Sunday, November 2, 2014

How my personal history inspired me to write a historical fiction

I heard a lot of stories about my father and uncle and grandmother. One particular episode, when my father – he was just seven then – left his mother and escaped to India with his elder brother who was just fourteen, would bring tears to my eyes whenever I listened to it from an old aunt who stayed with us. She would baby sit me and my young brother after our school as both our parents would be out at work. She would tell me the same stories again and again and I would insist on listening to this particular story. It was etched in my memory as if I was there, when all these were unfolding.

Later, when I grew up, I felt, this part of Indian history was not well covered either in literature or films. You get a lot of stuff about the Punjab side of the partition. But a similarly horrific episode of our history in the eastern side, the partition of Bengal, has been almost forgotten by the creative people.
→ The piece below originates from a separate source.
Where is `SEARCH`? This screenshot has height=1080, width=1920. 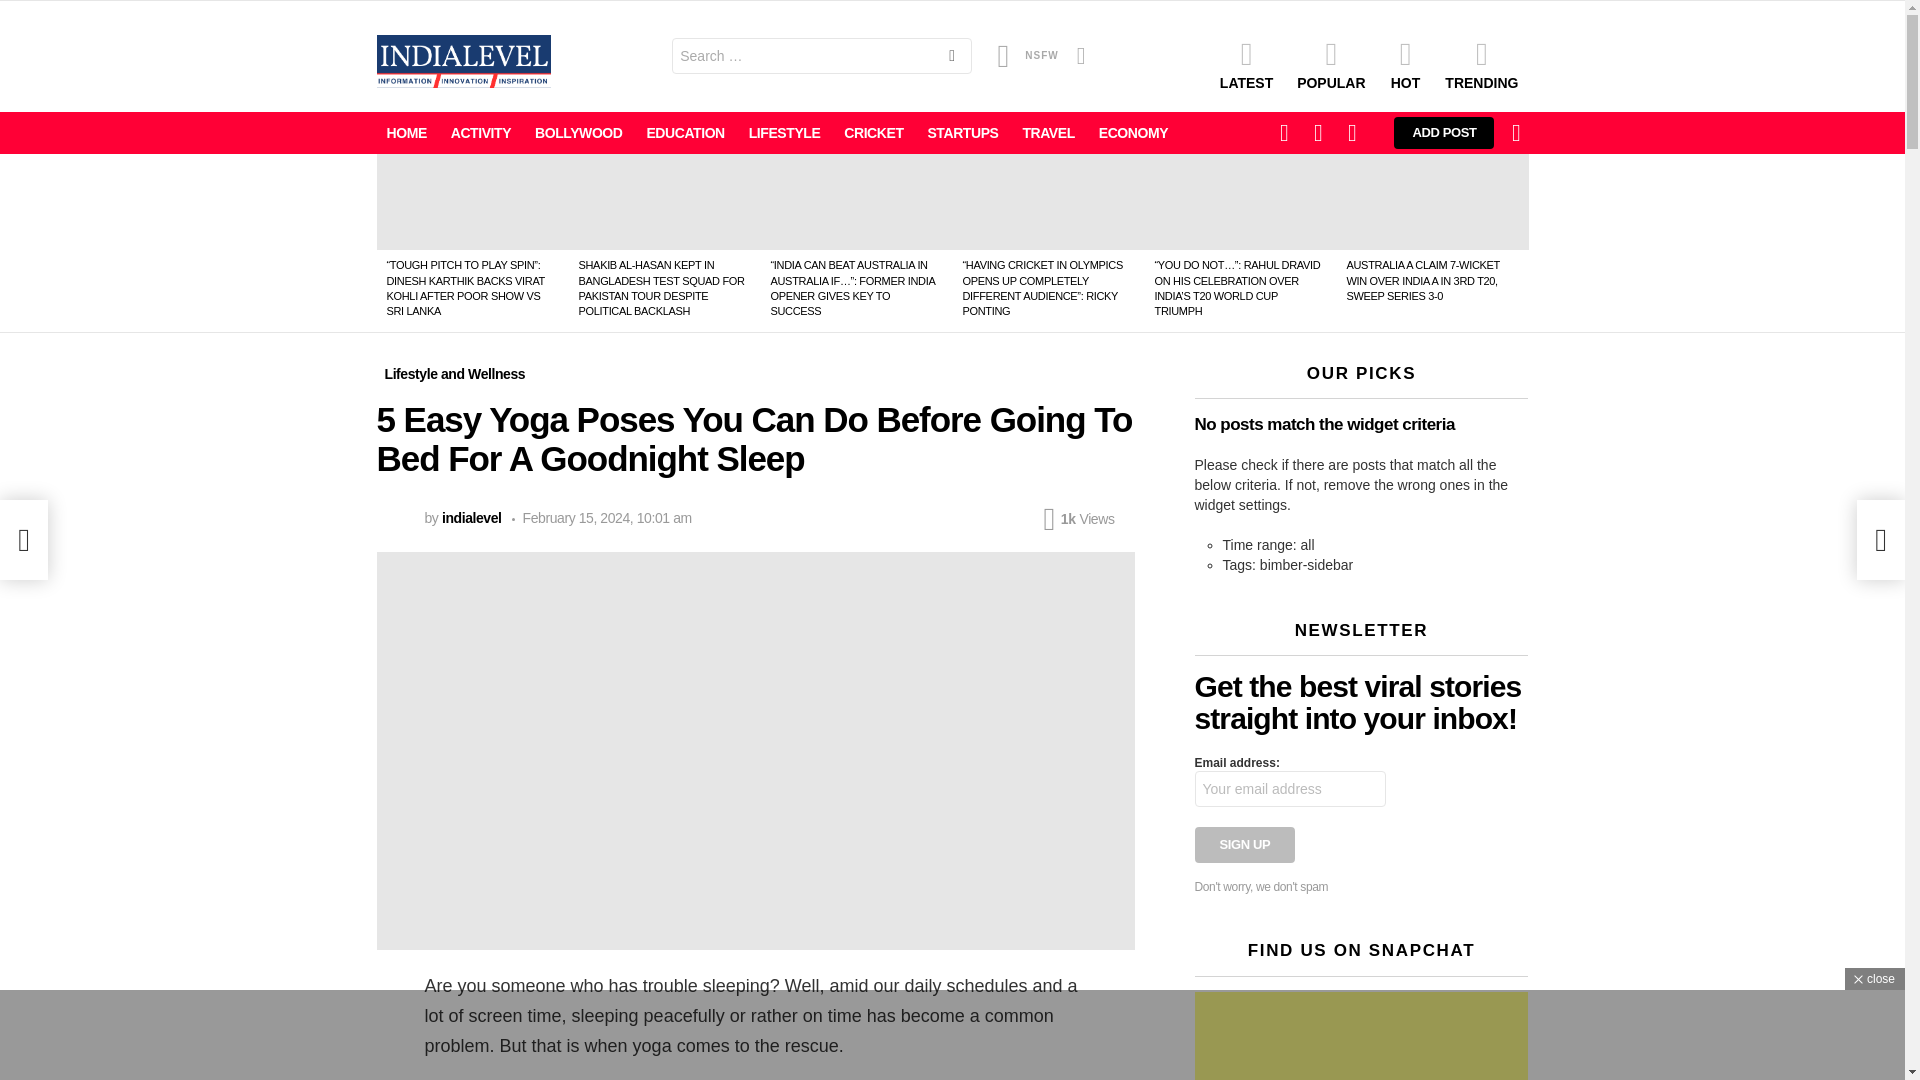 SEARCH is located at coordinates (951, 58).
I felt someone should write about it. I knew that it would be very tough to write in a space filled with glorious works of the likes of Khushwant Singh and Amrita Pritam Singh, but then I’d already decided not to make my novel another partition saga. But the personal history indeed played a great role in the writing of my first book.
In fact it’s a well-known trend now a days. Many authors are taking their family stories and real life experience to a wider audience through their books. In a recent article in the Hindu, “Stories on Conflict”, (http://www.thehindu.com/books/literary-review/stories-on-conflict/article6274928.ece) Jaya Bhattacharji Rose said the following:

Contemporary sub-continental literature comprises storytellers who probably grew up listening to stories about conflict in their regions. It is evident in the variety, vibrancy and strength discernible in South Asian writing with distinct styles emerging from the nations. There is something in the flavour of writing; maybe linked to the socio-political evolution of the countries post-conflict —Partition or civil unrest. In India, there is the emergence of fiction and non-fiction writers who offer a sharp perspective, informed by their personal experiences, who are recording a historical (and painful) moment. Recent examples are Rahul Pandita’s Our Moon Has Blood Clots, Amandeep Sandhu’s Roll of Honour, Chitrita Banerji’s Mirror City, Sujata Massey’s The City of Palaces, Sudipto Das’s The Ekkos Clan, Shahnaz Bashir’s The Half Mother and Samanth Subramanian’s The Divided Land, a travelogue about post-war Sri Lanka.

I fully agree with Jaya. Writing from personal experience makes the story more authentic, poignant and realistic. In most cases the facts and figures are tweaked beyond any acceptable limits by authors to fit an incident into the realms of her literary works. But that makes the very incident look very unrealistic and readers may be able to catch the same very easily. I felt at ease the most while writing the chapters on Bangladesh. I almost everything, the setting, the backdrop, the people, the trees, the rivers, the villages, the horror in the eyes of the villagers. Incidentally most people have told me those chapters are perhaps the best chapters in the entire book. So I myself realized that when I write from personal experience, somewhere it becomes more poignant, more touching.